Each morning, before she walks into her office on Holman Street in Houston’s Third Ward, Danielle Burns Wilson is welcomed by the neighborhood.
The maintenance crew rolls past in a van, calling out hello. A longtime resident pauses mid-walk to share a scripture or an update about her grandson. Another neighbor appears in his signature brown coat. It’s a steady and familiar rhythm. “I’m always greeted with joy,” says Wilson, executive director of Project Row Houses.

Project Row Houses Executive Director Danielle Burns Wilson speaking from a row house porch at the opening of “Artist Round 59.” Photo courtesy of Project Row Houses
The nonprofit is known for its rows of restored, white shotgun houses, standing where dilapidated structures once faced demolition. Founded in 1993 by seven visionary African American artists—James Bettison, Bert Long Jr., Jesse Lott, Rick Lowe, Floyd Newsum, Bert Samples, and George Smith—as an experiment in socially engaged art, Project Row Houses now spans five city blocks and 39 structures in one of Houston’s oldest Black neighborhoods. It is home to public art workshops, community markets, and career development programs for creatives. It is also something harder to categorize.

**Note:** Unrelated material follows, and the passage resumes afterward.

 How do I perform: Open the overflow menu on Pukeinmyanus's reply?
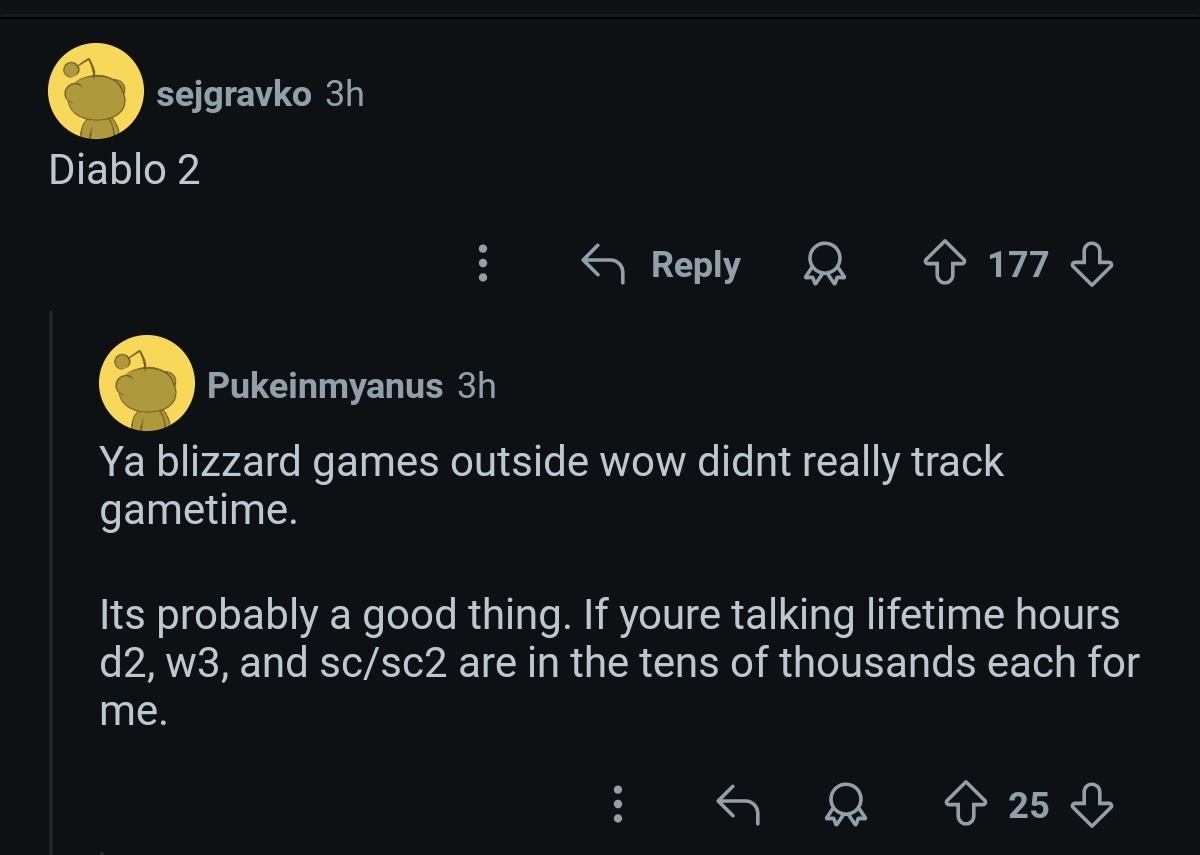[618, 804]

Wilson describes it as a “socially engaged call-and-response community.” Project Row Houses listens to what the neighborhood needs—and delivers. That responsiveness has shaped its evolution, from commissioning murals from local artists in the early 1990s to launching a residential program for young mothers, to reopening the historic Eldorado Ballroom in 2023. The organization’s mission shifts along with the collective it serves. “It’s very much a living thing,” Wilson says.
Her own connection to the Third Ward runs deep. Though she grew up on Houston’s southwest side, Wilson spent weekends with her grandmother in the neighborhood, where her father was raised. Years later, while working as a curator at Texas Southern University, she attended a gallery opening at Project Row Houses and was struck by its energy and the passionate artists within its orbit. Now, after nearly five years on staff, Wilson carries the honor—and shoulders the weight—of tending to a legacy created collectively: not by one founder or institution, but by a community. That duty now extends to the organization’s archives.
“Danielle is a force,” American Art Program Associate Jackie Edwards says after spending time at Project Row Houses. “She leads with a presence and dedication that drives that vision forward every day.”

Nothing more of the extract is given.